## About this task
Below is a set of records. Please retype every one exactly.

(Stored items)
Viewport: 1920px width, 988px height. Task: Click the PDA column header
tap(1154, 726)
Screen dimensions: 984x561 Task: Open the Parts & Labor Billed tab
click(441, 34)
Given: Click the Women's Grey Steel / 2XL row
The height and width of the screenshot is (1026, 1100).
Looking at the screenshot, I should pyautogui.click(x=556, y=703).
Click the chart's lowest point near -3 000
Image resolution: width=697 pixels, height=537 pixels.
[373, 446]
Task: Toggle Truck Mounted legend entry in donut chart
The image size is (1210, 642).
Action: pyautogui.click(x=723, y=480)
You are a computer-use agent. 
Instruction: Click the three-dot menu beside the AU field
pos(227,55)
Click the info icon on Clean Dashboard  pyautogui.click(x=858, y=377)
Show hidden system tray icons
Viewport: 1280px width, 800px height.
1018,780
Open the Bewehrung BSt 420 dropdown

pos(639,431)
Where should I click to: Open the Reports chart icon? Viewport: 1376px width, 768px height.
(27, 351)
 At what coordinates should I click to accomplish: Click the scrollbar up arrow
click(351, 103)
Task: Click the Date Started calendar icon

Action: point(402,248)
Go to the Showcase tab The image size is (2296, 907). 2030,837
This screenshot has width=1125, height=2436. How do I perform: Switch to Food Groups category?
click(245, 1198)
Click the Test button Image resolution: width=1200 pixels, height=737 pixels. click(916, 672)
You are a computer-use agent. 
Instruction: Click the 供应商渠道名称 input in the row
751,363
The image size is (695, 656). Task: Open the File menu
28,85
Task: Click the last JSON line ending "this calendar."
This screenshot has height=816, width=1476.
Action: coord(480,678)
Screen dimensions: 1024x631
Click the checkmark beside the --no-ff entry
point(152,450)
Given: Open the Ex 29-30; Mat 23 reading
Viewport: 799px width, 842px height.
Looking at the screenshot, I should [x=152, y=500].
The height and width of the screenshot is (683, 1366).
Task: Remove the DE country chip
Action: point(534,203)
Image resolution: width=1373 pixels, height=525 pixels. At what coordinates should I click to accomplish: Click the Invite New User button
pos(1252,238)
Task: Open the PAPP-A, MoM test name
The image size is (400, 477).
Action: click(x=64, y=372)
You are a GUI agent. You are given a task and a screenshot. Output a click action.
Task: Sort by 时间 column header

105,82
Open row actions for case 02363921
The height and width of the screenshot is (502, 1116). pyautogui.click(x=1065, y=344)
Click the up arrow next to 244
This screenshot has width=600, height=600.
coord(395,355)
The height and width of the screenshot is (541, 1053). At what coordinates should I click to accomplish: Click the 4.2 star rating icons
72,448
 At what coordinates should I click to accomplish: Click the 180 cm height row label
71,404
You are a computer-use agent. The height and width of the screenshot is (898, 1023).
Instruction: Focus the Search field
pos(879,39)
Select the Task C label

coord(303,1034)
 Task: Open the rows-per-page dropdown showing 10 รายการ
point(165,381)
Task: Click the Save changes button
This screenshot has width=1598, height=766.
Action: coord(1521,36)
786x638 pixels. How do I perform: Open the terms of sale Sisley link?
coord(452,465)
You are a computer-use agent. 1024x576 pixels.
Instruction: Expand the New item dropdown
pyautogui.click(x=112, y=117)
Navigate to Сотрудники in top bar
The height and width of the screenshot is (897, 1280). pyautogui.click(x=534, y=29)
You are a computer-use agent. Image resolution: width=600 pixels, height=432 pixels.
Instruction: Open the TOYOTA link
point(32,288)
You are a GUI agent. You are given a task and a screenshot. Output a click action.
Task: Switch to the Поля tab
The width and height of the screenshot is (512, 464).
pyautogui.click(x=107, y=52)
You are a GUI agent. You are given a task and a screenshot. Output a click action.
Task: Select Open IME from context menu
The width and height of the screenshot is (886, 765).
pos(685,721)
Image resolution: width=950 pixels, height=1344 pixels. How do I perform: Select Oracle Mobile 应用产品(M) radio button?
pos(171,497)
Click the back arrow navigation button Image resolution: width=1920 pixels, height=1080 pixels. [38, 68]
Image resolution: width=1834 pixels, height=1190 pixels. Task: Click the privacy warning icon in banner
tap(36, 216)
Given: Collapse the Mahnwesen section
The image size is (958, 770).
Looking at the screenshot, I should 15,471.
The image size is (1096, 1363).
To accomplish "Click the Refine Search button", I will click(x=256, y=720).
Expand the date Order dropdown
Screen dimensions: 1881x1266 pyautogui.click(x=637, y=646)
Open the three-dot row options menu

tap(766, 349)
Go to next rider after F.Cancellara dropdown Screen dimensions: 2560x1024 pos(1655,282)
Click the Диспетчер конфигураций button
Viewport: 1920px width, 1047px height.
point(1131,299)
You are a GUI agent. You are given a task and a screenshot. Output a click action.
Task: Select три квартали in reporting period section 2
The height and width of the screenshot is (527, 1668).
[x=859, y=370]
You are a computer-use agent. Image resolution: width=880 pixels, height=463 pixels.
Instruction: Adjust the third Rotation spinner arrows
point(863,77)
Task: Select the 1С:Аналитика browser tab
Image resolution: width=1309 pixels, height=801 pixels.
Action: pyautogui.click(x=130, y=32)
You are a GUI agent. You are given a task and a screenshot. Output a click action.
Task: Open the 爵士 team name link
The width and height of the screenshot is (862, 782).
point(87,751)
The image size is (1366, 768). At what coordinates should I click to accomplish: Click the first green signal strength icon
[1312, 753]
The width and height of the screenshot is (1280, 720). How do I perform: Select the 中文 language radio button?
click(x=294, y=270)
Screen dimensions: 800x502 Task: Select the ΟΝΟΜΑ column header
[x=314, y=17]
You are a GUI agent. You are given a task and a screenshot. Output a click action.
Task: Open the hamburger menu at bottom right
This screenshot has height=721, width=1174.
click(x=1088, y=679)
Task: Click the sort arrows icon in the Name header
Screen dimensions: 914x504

## Answer for the task
Viewport: 1920px width, 988px height. Task: Click the PDA column header
tap(1154, 726)
Screen dimensions: 984x561 Task: Open the Parts & Labor Billed tab
click(441, 34)
Given: Click the Women's Grey Steel / 2XL row
The height and width of the screenshot is (1026, 1100).
Looking at the screenshot, I should pyautogui.click(x=556, y=703).
Click the chart's lowest point near -3 000
Image resolution: width=697 pixels, height=537 pixels.
[373, 446]
Task: Toggle Truck Mounted legend entry in donut chart
The image size is (1210, 642).
Action: pyautogui.click(x=723, y=480)
You are a computer-use agent. 
Instruction: Click the three-dot menu beside the AU field
pos(227,55)
Click the info icon on Clean Dashboard  pyautogui.click(x=858, y=377)
Show hidden system tray icons
Viewport: 1280px width, 800px height.
1018,780
Open the Bewehrung BSt 420 dropdown

pos(639,431)
Where should I click to: Open the Reports chart icon? Viewport: 1376px width, 768px height.
(27, 351)
 At what coordinates should I click to accomplish: Click the scrollbar up arrow
click(351, 103)
Task: Click the Date Started calendar icon

Action: point(402,248)
Go to the Showcase tab The image size is (2296, 907). 2030,837
This screenshot has width=1125, height=2436. How do I perform: Switch to Food Groups category?
click(245, 1198)
Click the Test button Image resolution: width=1200 pixels, height=737 pixels. click(916, 672)
You are a computer-use agent. 
Instruction: Click the 供应商渠道名称 input in the row
751,363
The image size is (695, 656). Task: Open the File menu
28,85
Task: Click the last JSON line ending "this calendar."
This screenshot has height=816, width=1476.
Action: coord(480,678)
Screen dimensions: 1024x631
Click the checkmark beside the --no-ff entry
point(152,450)
Given: Open the Ex 29-30; Mat 23 reading
Viewport: 799px width, 842px height.
Looking at the screenshot, I should [x=152, y=500].
The height and width of the screenshot is (683, 1366).
Task: Remove the DE country chip
Action: point(534,203)
Image resolution: width=1373 pixels, height=525 pixels. At what coordinates should I click to accomplish: Click the Invite New User button
pos(1252,238)
Task: Open the PAPP-A, MoM test name
The image size is (400, 477).
Action: click(x=64, y=372)
You are a GUI agent. You are given a task and a screenshot. Output a click action.
Task: Sort by 时间 column header

105,82
Open row actions for case 02363921
The height and width of the screenshot is (502, 1116). pyautogui.click(x=1065, y=344)
Click the up arrow next to 244
This screenshot has width=600, height=600.
coord(395,355)
The height and width of the screenshot is (541, 1053). At what coordinates should I click to accomplish: Click the 4.2 star rating icons
72,448
 At what coordinates should I click to accomplish: Click the 180 cm height row label
71,404
You are a computer-use agent. The height and width of the screenshot is (898, 1023).
Instruction: Focus the Search field
pos(879,39)
Select the Task C label

coord(303,1034)
 Task: Open the rows-per-page dropdown showing 10 รายการ
point(165,381)
Task: Click the Save changes button
This screenshot has width=1598, height=766.
Action: coord(1521,36)
786x638 pixels. How do I perform: Open the terms of sale Sisley link?
coord(452,465)
You are a computer-use agent. 1024x576 pixels.
Instruction: Expand the New item dropdown
pyautogui.click(x=112, y=117)
Navigate to Сотрудники in top bar
The height and width of the screenshot is (897, 1280). pyautogui.click(x=534, y=29)
You are a computer-use agent. Image resolution: width=600 pixels, height=432 pixels.
Instruction: Open the TOYOTA link
point(32,288)
You are a GUI agent. You are given a task and a screenshot. Output a click action.
Task: Switch to the Поля tab
The width and height of the screenshot is (512, 464).
pyautogui.click(x=107, y=52)
You are a GUI agent. You are given a task and a screenshot. Output a click action.
Task: Select Open IME from context menu
The width and height of the screenshot is (886, 765).
pos(685,721)
Image resolution: width=950 pixels, height=1344 pixels. How do I perform: Select Oracle Mobile 应用产品(M) radio button?
pos(171,497)
Click the back arrow navigation button Image resolution: width=1920 pixels, height=1080 pixels. [38, 68]
Image resolution: width=1834 pixels, height=1190 pixels. Task: Click the privacy warning icon in banner
tap(36, 216)
Given: Collapse the Mahnwesen section
The image size is (958, 770).
Looking at the screenshot, I should 15,471.
The image size is (1096, 1363).
To accomplish "Click the Refine Search button", I will click(x=256, y=720).
Expand the date Order dropdown
Screen dimensions: 1881x1266 pyautogui.click(x=637, y=646)
Open the three-dot row options menu

tap(766, 349)
Go to next rider after F.Cancellara dropdown Screen dimensions: 2560x1024 pos(1655,282)
Click the Диспетчер конфигураций button
Viewport: 1920px width, 1047px height.
point(1131,299)
You are a GUI agent. You are given a task and a screenshot. Output a click action.
Task: Select три квартали in reporting period section 2
The height and width of the screenshot is (527, 1668).
[x=859, y=370]
You are a computer-use agent. Image resolution: width=880 pixels, height=463 pixels.
Instruction: Adjust the third Rotation spinner arrows
point(863,77)
Task: Select the 1С:Аналитика browser tab
Image resolution: width=1309 pixels, height=801 pixels.
Action: pyautogui.click(x=130, y=32)
You are a GUI agent. You are given a task and a screenshot. Output a click action.
Task: Open the 爵士 team name link
The width and height of the screenshot is (862, 782).
point(87,751)
The image size is (1366, 768). At what coordinates should I click to accomplish: Click the first green signal strength icon
[1312, 753]
The width and height of the screenshot is (1280, 720). How do I perform: Select the 中文 language radio button?
click(x=294, y=270)
Screen dimensions: 800x502 Task: Select the ΟΝΟΜΑ column header
[x=314, y=17]
You are a GUI agent. You are given a task and a screenshot. Output a click action.
Task: Open the hamburger menu at bottom right
This screenshot has height=721, width=1174.
click(x=1088, y=679)
Task: Click the sort arrows icon in the Name header
Screen dimensions: 914x504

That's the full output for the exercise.